By Samantha Manning
The town of Roosevelt is the focus of a new program founded by Lawrence Levy, the executive director of the University’s National Center for Suburban Studies, and Eric Strauss, the science director at the Urban Ecology Institute at Boston College. The new program, entitled the “Sustainable Suburban Neighborhoods Initiative,” will aim to reform impoverished towns around the University and within Nassau County, first focusing in Roosevelt.
Asked why Roosevelt was chosen as the first stop on the anticipated “long journey” towards restoring nature on Long Island, Levy responded that it was because of “the lack of greenery” and that it is “racially isolated.”
“When a place looks less appealing…it is easy for people to lose hope,” Levy added.
“Long Island has the problem of fragmentation,” he said. “[Therefore] we have to start all over from village to village…and we have to start somewhere.”
Levy pointed out that, as opposed to city districts that are more unified, each neighborhood on Long Island is distinct with its own characteristics, its own charm and its own problems. Transitioning from one place to the next will require establishing new contacts and understanding the needs of an entirely different community, Levy said.
Strauss is the director of a similar program at Boston College which reformed disadvantaged neighborhoods in and around the Boston area. He decided to invest in the University for its laboratory facilities, the potential to exchange faculties and because of the areas around the University that could benefit from the program.

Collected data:
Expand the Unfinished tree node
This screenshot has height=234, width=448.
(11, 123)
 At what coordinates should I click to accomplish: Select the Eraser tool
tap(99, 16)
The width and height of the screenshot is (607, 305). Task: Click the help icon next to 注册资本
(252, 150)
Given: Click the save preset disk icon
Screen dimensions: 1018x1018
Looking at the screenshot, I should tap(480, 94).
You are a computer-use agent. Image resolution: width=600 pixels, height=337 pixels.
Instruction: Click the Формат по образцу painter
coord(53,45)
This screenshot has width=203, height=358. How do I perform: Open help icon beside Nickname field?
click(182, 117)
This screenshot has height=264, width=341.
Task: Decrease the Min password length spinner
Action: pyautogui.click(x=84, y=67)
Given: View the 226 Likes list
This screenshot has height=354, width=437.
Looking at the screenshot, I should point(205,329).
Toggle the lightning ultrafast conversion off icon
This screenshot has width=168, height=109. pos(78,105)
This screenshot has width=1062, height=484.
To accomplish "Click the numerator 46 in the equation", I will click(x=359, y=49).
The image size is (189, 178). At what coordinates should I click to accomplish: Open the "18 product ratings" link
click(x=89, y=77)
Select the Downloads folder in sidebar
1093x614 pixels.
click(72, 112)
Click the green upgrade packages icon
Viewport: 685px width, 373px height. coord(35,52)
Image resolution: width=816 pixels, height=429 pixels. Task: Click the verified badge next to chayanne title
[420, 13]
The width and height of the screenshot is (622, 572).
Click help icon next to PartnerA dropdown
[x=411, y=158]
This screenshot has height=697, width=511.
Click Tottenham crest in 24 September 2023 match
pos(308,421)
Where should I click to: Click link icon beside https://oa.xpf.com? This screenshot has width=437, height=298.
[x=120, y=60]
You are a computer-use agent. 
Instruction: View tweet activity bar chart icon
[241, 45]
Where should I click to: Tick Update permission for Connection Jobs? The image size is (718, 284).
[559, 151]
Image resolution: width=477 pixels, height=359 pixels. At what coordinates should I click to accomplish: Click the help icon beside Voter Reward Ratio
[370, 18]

Assigned task 1
Rewrite the passage of the article on the Roosevelt initiative, starting with "Asked why Roosevelt" and going on through "community, Levy said.", with "Long Island" replaced by "Nassau County".
Assigned task 2
According to the article on the Roosevelt initiative, what is the full name of the new program?

Worked solution 1
Asked why Roosevelt was chosen as the first stop on the anticipated “long journey” towards restoring nature on Nassau County, Levy responded that it was because of “the lack of greenery” and that it is “racially isolated.”
“When a place looks less appealing…it is easy for people to lose hope,” Levy added.
“Nassau County has the problem of fragmentation,” he said. “[Therefore] we have to start all over from village to village…and we have to start somewhere.”
Levy pointed out that, as opposed to city districts that are more unified, each neighborhood on Nassau County is distinct with its own characteristics, its own charm and its own problems. Transitioning from one place to the next will require establishing new contacts and understanding the needs of an entirely different community, Levy said.

Worked solution 2
The Sustainable Suburban Neighborhoods Initiative.